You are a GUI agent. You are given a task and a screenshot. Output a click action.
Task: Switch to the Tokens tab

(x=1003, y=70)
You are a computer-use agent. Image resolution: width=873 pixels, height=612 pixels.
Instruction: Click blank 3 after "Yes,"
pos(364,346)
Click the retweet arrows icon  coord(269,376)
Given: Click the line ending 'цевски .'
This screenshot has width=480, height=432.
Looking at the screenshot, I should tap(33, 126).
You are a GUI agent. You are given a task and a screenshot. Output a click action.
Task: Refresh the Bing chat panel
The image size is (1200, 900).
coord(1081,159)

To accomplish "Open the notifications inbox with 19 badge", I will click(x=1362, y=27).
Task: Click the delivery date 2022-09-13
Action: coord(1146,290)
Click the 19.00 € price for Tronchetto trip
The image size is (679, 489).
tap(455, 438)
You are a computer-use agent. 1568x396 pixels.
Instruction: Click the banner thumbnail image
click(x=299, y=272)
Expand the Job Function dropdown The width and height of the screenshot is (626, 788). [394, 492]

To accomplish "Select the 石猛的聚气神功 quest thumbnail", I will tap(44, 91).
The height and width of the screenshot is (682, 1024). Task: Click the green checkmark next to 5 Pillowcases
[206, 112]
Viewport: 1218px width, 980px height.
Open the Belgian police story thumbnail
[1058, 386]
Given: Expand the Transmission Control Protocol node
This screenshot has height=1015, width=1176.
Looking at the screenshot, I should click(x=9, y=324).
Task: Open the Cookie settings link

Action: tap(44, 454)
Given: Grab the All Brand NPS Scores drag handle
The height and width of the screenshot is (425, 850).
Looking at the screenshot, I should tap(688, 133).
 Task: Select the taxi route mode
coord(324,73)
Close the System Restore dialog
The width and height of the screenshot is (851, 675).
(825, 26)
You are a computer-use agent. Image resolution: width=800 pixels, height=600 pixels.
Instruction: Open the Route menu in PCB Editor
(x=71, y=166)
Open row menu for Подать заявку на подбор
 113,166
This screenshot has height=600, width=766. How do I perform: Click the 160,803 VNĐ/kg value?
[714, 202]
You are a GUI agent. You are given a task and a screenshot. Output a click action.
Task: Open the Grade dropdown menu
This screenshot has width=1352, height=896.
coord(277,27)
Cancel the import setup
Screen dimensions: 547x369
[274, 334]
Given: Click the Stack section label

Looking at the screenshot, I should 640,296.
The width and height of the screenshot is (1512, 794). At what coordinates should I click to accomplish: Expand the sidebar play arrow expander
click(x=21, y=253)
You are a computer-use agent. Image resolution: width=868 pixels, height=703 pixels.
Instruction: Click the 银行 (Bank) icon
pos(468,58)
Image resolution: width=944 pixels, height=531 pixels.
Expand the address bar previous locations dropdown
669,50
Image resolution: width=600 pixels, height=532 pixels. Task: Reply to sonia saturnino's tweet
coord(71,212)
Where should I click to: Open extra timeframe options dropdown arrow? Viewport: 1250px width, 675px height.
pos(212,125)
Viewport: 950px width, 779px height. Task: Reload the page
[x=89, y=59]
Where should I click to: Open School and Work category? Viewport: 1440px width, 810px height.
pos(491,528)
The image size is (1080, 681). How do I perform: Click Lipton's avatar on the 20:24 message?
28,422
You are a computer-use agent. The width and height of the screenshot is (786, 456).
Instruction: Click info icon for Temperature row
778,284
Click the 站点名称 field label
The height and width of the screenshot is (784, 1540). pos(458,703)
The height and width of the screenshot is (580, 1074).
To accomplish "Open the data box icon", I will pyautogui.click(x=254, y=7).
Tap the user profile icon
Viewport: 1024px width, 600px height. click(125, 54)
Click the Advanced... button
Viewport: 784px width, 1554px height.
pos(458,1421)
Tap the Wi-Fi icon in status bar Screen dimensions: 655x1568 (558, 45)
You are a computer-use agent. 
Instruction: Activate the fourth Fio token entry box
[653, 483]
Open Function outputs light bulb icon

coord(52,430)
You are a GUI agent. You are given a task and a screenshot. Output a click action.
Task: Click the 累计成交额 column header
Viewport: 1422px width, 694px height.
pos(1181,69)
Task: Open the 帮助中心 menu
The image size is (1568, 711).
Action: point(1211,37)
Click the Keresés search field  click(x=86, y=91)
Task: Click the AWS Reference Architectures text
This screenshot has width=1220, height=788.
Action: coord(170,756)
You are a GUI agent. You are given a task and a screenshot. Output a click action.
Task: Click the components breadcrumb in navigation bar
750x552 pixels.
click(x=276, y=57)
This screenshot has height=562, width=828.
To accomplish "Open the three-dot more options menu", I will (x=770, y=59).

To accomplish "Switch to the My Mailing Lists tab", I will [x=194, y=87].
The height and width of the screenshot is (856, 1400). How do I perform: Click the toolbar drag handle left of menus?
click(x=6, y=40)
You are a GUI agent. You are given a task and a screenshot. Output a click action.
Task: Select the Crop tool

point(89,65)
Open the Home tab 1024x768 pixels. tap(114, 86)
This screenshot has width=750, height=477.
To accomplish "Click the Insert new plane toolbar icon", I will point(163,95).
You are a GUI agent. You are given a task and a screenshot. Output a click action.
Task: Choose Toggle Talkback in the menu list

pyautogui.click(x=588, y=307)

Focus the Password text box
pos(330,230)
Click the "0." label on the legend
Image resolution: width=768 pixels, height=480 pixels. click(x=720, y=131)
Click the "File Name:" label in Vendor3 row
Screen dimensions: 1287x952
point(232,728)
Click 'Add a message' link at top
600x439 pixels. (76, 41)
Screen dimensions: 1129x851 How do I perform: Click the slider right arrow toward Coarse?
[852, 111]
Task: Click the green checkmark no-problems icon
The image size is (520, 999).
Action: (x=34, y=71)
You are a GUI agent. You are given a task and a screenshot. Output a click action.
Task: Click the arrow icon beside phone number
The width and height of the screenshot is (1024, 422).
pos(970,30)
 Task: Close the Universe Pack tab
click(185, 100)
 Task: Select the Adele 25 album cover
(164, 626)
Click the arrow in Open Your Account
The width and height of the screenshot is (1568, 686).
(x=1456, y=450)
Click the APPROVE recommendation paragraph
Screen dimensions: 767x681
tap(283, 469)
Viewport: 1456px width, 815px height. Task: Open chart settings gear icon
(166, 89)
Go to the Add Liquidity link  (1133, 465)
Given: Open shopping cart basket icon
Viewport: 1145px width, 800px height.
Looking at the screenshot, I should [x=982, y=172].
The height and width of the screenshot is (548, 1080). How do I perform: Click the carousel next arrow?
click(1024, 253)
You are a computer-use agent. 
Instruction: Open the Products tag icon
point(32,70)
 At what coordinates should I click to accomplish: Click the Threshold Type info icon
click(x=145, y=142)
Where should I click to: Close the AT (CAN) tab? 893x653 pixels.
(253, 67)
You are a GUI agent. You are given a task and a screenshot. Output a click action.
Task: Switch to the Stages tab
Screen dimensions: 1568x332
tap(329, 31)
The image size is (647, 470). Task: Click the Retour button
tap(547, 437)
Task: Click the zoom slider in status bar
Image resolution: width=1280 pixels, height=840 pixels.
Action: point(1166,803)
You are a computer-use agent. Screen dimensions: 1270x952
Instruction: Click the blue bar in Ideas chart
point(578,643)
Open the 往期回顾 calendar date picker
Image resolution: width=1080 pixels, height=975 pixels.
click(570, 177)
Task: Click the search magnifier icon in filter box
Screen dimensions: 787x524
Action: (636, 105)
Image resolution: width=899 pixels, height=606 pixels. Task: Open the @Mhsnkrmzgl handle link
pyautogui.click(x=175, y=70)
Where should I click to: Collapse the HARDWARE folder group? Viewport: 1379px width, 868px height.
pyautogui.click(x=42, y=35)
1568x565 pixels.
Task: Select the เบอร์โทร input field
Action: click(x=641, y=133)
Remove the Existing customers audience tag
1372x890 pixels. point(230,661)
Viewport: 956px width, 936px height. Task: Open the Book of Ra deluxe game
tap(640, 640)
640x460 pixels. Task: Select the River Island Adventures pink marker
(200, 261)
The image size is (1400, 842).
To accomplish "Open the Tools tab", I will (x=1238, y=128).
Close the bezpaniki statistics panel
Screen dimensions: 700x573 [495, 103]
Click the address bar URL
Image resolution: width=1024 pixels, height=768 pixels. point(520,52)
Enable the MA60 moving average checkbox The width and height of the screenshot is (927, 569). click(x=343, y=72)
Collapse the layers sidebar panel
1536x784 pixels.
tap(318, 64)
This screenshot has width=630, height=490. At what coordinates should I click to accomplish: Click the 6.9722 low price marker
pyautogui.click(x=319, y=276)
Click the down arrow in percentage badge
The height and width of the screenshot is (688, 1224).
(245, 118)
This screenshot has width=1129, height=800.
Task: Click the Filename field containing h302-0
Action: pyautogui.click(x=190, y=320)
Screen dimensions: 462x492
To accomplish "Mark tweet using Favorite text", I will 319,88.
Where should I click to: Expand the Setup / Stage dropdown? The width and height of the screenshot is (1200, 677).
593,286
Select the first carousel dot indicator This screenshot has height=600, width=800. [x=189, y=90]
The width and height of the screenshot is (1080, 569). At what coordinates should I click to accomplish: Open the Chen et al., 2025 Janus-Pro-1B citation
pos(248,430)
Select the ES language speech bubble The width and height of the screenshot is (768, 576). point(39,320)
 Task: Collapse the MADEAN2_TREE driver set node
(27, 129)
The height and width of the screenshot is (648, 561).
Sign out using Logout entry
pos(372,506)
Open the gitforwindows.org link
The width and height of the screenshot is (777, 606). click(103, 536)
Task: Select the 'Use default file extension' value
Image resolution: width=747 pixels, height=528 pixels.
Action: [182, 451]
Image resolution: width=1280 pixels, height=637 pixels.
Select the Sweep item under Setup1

======

● **ASSIGNMENT**: The expected output is the run of lines from the one that includes "Image resolution: width=1280 pixels, height=637" through the end of the listing above, exactly as they stand.

● **SOLVED PROBLEM**:
Image resolution: width=1280 pixels, height=637 pixels.
Select the Sweep item under Setup1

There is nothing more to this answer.